Perhaps the most important interface in a microprocessor is the DRAM controller. It allows the CPU to access a huge amount of memory in a cost effective manner. Over the years as we've progressed from SDRAM to DDR3 and beyond, the bus speeds have gotten faster while the voltages have gotten lower. This puts increasing pressure on the engineer to make sure everything is designed exactly right, or else issues will be encountered. Sometimes the issues are obvious and the external memory won't work at all. Perhaps even worse is the case where things are seemingly working fine, but there are issues lurking that only manifest themselves at extremes of temperature or process.
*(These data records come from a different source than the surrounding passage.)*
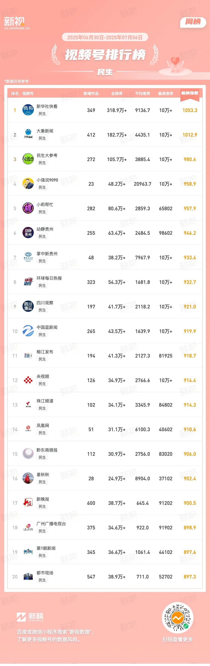
Task: Click the 四川观察 channel icon
Action: (x=28, y=306)
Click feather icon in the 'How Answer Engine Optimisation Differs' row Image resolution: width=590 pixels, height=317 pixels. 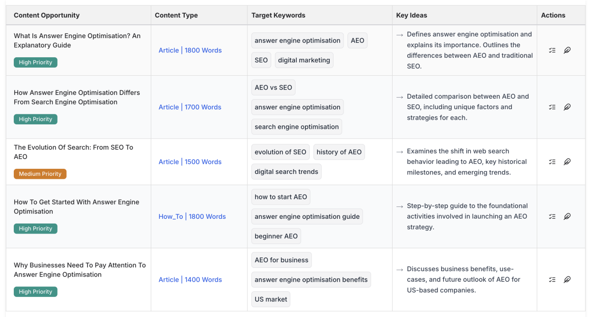[x=567, y=107]
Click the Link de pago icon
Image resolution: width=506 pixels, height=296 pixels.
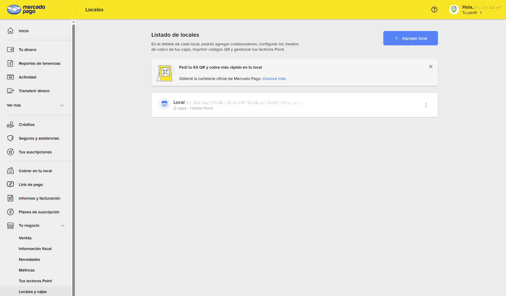10,184
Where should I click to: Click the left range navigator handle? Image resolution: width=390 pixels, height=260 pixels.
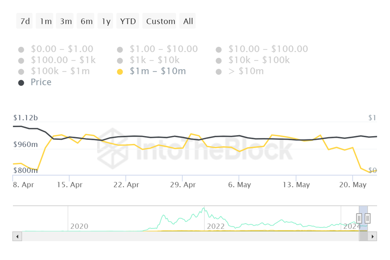pyautogui.click(x=359, y=219)
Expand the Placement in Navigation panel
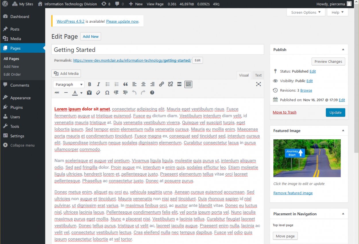This screenshot has height=244, width=359. 343,214
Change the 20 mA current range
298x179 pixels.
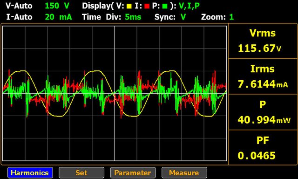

This page is intended to serve two purposes:

  1. If you're experiencing DDR issues, it will give some ideas of things to check in order to identify the root cause.
  2. Better yet, as you're finishing up future designs it should serve as a good checklist of issues to avoid!

Looking for Issues[edit]

Quick and Easy Test[edit]

  1. Connect to the board using Code Composer Studio and a JTAG emulator.
  2. Configure the DDR interface. This can be done either through a CCS gel file or by some kind of bootloader software such as u-boot or x-loader. This topic is not intended to cover the actual register configuration. That topic is covered in other articles that contain timing spreadsheets, etc.
  3. Open a memory window to point to external memory. Typically I change the memory size displayed to math the size of the actual memory bus, e.g. set to 16-bit values for 16-bit bus, or set to 32-bit values for 32-bit bus. This makes it easier to match up any corrupted values with specific lanes or bits that are having issues. Since we're not running any code, make the memory window as big as you can with a width that's some power of 2 (eg, 4, 8, 16 words/halfwords). This makes it easier to find timing errors later on because you can see if adjacent rows get corrupted when you do a write, or your write data shows up someplace else.
  4. Hit "refresh" a bunch of times (or alternatively, hit the continuous refresh button so CCS keeps updating the window) On parts that support enabling/disabling data cache within the memory window, it's important to make sure the data cache checkbox is unchecked; we want to see the values in DDR, not the cache. If you see memory changes in the window then clearly something is wrong.
  5. Try poking a value somewhere and make sure it "sticks", and without affecting other addresses. This is why a big memory window is a good idea- typical DDRs have 2KB-8KB page sizes (and maybe larger depending on bus width); so the more you can see the better.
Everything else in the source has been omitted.